Gray round with flashes of blue, Mozambique This standard round brilliant has a medium dark tone level in a gray with flashes of blue. It appears to be eye clean except for a slight amount of damage next to the girdle. It weighs carats.

The purchase of the rough for this standard round brilliant shows a bit more discipline on my part than my earlier days.  The dealer had gotten a lot of a tourmaline with a different color that is never stated.  It is stated that he had not seen such a color in tourmaline for a long time.  The rough was not expensive and he a few larger pieces and decent number of average sized pieces.  The pictures show something that might be considered blue purple, but if you looked closely, you could see that the reddish part of the stone was  radiation burn.  Radiation burn comes from oxidizing manganese threw natural irradiation and appears as a skin on the outside of the crystal.  The tone level of the rough also looked quite high.  So, instead of purchasing the biggest piece and draining the budget like I probably would of in the old days in my quest for blue purple,  I just got a decent sized piece of rough for its color alone.

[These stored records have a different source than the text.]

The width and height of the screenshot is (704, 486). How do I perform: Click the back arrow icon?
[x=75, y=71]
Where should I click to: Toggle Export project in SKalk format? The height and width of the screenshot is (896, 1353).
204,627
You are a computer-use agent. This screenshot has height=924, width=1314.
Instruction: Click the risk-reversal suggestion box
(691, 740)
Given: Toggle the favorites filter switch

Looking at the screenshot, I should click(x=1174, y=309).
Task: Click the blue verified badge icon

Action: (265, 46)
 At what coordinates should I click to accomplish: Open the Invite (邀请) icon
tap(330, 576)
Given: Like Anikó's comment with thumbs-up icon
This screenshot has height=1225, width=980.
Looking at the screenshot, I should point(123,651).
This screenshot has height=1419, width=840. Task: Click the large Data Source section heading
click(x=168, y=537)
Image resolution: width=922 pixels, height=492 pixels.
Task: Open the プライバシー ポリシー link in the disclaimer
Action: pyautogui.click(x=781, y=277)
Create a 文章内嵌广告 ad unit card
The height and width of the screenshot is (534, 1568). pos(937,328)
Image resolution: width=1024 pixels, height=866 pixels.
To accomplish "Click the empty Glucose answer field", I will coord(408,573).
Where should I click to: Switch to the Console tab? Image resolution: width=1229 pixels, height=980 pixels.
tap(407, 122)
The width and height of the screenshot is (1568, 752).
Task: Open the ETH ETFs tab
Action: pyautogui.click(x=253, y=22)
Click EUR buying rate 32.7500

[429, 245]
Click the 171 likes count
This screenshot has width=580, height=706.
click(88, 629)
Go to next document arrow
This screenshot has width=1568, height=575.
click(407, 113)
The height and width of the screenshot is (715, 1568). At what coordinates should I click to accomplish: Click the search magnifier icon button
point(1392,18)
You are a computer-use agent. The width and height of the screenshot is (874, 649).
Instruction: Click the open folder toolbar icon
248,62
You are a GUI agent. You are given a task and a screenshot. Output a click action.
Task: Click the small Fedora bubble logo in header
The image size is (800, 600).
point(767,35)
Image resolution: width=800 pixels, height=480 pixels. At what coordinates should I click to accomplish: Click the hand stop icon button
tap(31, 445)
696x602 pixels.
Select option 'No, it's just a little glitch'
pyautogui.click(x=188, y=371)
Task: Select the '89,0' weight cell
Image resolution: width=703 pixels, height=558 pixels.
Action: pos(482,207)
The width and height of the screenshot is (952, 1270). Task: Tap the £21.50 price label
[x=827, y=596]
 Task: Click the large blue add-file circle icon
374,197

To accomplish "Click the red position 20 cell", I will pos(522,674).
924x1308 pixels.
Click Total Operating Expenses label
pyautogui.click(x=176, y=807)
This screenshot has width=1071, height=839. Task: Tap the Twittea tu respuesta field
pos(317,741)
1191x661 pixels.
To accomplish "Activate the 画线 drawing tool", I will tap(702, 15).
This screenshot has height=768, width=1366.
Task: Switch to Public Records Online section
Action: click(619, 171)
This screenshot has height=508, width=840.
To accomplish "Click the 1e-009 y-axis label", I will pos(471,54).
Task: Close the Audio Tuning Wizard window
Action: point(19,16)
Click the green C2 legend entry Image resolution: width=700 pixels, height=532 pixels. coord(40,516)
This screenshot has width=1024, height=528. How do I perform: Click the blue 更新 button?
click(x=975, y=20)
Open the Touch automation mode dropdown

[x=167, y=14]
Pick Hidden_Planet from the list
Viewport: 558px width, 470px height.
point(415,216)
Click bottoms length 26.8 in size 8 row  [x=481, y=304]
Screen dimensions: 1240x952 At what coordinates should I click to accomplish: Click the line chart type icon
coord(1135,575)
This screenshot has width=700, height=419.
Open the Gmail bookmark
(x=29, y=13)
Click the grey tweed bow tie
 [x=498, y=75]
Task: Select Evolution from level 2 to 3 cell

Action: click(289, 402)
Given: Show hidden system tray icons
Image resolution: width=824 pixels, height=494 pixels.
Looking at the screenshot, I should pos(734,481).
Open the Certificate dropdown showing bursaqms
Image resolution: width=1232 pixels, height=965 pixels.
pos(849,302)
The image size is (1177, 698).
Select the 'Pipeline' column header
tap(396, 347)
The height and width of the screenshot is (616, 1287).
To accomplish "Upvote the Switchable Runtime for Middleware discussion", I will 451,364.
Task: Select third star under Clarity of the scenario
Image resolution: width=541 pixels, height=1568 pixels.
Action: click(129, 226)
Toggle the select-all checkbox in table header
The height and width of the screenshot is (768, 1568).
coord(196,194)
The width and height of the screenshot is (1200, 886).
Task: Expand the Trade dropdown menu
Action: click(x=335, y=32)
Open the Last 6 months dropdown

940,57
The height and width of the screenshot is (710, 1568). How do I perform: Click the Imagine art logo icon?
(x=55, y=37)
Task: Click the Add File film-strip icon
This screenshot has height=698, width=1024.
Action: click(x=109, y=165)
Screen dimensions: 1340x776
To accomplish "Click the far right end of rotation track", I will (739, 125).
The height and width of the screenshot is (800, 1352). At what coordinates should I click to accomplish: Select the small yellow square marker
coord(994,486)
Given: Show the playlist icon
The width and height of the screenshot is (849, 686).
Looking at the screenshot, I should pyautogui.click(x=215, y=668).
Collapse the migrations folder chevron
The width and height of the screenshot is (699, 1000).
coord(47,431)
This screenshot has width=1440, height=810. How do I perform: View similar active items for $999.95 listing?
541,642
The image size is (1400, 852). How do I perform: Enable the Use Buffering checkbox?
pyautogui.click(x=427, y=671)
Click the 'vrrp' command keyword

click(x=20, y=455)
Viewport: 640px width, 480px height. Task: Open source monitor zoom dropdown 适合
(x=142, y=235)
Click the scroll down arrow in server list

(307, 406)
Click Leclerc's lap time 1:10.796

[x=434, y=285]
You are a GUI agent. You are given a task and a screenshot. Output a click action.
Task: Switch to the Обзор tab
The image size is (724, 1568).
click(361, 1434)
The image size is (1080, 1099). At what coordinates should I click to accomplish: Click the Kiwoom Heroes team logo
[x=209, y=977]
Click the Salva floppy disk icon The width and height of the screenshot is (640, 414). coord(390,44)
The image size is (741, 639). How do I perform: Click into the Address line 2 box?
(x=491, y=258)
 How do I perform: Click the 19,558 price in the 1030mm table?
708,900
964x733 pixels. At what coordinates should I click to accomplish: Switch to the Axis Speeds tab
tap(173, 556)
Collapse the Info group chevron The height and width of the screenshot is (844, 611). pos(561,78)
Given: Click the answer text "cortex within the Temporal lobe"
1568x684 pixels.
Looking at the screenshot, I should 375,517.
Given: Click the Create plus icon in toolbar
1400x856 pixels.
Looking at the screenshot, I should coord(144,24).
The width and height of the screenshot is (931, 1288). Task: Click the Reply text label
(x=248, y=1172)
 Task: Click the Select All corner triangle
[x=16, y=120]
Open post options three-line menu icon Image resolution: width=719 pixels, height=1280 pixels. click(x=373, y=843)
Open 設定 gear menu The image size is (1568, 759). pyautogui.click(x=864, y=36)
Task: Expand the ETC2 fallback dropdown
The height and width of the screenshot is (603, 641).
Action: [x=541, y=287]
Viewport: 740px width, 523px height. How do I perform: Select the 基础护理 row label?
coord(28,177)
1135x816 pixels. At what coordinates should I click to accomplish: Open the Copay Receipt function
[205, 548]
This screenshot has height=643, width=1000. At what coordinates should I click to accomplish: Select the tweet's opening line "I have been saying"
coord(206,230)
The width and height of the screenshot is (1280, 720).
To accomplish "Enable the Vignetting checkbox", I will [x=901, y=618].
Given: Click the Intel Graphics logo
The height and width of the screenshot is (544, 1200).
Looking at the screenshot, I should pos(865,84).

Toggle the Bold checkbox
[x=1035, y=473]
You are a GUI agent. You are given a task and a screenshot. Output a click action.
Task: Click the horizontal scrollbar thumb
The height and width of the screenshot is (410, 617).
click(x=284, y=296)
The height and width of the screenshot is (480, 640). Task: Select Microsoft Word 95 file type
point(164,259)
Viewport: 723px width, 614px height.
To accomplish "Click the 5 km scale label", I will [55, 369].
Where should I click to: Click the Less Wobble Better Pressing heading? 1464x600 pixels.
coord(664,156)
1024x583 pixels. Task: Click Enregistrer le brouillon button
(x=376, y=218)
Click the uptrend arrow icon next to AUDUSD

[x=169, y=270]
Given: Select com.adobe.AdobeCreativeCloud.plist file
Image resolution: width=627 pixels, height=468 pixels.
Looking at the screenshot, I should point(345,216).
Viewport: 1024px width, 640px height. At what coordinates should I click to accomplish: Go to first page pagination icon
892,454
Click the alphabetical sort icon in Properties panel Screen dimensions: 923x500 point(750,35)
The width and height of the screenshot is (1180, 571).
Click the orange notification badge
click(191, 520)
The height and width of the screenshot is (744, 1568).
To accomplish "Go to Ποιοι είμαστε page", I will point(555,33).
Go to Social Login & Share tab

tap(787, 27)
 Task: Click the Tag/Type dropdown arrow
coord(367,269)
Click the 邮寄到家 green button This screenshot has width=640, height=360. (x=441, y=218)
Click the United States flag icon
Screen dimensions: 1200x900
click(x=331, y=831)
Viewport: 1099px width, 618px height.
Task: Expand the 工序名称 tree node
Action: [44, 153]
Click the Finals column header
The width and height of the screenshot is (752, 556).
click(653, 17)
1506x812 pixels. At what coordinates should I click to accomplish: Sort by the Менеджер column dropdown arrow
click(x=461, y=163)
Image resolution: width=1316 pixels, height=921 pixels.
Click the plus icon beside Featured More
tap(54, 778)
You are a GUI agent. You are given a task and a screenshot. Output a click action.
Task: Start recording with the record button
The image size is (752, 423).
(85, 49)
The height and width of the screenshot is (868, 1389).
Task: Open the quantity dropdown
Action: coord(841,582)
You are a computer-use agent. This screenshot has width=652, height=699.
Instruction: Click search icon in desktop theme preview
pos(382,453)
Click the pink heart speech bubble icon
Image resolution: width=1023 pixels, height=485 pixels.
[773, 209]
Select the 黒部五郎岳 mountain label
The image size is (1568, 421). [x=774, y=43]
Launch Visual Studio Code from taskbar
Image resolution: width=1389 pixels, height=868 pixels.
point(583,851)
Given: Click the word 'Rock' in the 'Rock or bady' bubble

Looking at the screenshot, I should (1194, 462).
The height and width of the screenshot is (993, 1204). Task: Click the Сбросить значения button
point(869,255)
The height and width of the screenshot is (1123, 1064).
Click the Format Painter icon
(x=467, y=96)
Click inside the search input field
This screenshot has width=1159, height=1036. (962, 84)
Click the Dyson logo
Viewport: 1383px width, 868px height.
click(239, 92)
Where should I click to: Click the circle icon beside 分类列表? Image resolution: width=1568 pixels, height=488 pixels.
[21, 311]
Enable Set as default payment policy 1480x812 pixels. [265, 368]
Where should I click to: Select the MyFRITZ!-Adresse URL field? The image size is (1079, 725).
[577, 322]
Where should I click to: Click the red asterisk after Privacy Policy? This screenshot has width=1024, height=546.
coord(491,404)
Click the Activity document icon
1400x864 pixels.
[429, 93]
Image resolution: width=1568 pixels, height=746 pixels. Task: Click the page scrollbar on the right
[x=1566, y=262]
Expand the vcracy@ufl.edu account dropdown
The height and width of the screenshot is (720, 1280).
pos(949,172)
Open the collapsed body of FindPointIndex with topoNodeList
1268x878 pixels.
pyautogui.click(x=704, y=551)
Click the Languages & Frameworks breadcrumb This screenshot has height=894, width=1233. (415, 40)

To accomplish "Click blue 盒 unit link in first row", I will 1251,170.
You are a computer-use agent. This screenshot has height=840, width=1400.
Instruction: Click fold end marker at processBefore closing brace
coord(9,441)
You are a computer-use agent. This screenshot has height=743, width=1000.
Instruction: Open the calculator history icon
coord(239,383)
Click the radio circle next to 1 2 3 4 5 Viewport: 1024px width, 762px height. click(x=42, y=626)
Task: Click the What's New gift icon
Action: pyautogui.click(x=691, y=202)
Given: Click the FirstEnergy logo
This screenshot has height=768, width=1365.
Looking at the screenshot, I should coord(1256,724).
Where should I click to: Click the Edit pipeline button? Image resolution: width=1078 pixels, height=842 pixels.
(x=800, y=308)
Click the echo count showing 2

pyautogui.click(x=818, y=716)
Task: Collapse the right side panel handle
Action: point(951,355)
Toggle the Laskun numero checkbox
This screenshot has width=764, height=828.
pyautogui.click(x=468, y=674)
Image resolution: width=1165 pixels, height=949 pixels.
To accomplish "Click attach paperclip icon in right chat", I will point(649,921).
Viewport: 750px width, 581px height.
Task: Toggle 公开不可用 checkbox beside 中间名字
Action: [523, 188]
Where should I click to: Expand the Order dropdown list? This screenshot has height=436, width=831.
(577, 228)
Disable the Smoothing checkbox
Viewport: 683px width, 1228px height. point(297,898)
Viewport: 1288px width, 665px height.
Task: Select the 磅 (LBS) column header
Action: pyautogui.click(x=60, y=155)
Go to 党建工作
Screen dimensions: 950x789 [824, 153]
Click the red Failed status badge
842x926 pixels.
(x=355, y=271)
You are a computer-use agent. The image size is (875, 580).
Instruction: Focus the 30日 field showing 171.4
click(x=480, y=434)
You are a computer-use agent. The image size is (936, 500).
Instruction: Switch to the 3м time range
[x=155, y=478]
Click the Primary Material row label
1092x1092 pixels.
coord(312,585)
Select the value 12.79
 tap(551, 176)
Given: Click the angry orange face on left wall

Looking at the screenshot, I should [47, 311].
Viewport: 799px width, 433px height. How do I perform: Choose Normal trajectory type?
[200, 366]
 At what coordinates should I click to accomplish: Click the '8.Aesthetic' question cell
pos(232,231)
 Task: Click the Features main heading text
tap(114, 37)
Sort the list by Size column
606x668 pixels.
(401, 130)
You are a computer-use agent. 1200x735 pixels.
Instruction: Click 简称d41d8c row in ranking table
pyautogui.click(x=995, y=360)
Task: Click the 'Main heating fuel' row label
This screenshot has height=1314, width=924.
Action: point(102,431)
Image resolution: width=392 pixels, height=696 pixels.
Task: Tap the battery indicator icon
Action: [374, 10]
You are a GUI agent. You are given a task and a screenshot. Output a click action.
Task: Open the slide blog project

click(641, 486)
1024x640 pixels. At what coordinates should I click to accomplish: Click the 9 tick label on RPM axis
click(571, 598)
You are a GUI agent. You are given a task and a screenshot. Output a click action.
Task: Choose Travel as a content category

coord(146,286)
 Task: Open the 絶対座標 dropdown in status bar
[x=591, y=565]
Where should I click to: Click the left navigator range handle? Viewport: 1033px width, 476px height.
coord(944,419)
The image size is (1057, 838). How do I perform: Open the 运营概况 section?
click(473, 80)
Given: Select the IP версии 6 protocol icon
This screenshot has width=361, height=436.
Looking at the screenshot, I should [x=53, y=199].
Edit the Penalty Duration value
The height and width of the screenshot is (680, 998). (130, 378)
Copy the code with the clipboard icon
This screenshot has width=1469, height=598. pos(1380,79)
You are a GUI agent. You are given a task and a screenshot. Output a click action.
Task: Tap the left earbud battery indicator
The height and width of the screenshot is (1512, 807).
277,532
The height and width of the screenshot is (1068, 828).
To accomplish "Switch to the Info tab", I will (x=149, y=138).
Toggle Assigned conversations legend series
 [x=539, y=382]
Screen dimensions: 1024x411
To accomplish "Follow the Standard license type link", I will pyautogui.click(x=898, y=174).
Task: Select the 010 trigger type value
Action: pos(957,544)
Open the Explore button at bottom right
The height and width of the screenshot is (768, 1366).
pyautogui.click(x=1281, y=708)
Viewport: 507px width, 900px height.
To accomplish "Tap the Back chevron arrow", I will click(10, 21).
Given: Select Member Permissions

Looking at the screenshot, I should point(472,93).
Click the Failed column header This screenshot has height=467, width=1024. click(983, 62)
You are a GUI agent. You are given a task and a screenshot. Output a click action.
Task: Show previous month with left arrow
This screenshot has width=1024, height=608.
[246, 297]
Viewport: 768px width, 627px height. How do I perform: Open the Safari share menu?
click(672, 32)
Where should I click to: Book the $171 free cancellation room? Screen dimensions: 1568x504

Well I am glade I didn’t put more money into this tourmaline.  The finished standard round brilliant has a medium dark toned gray with flashes of blue color.  It is too dark for a larger stone and there is no hint of red left in my stone to make a purple to go with the blue.  I am pleased that I got this  1.68  carat stone because it is a bit different and fine for the collection, but there are bigger more rewarding hills to climb.  The round appears to be eye clean except for a small amount of damage to an area next to the girdle.

Bruce

About Bruce Fry

I was born in Summit, NJ in 1947 and graduated from Summit High School in 1966. I graduated from the Colorado School of Mines in 1970 and after spending another year in graduate school, I left to see the world of Brazil. After spending some more time discovering myself, I ended up working for the Commonwealth of Pennsylvania for 32 years as an Air Quality Engineer in the Department of Environmental Protection. I retired in 2007 and took up faceting gemstones again after a long hiatus that reached back to my twenties. I had started cutting cabochons when I was 13 and bought my first faceting machine when I was 15, but ran out of money and time until I retired.
My great love in gemology is tourmaline and the collection presented here represents my effort to get as much beauty and variety in the colors of tourmaline as I can. I was particularly lucky in being able to get unheated cuprian tourmaline before copper was discovered in gem grade tourmaline from Mozambique.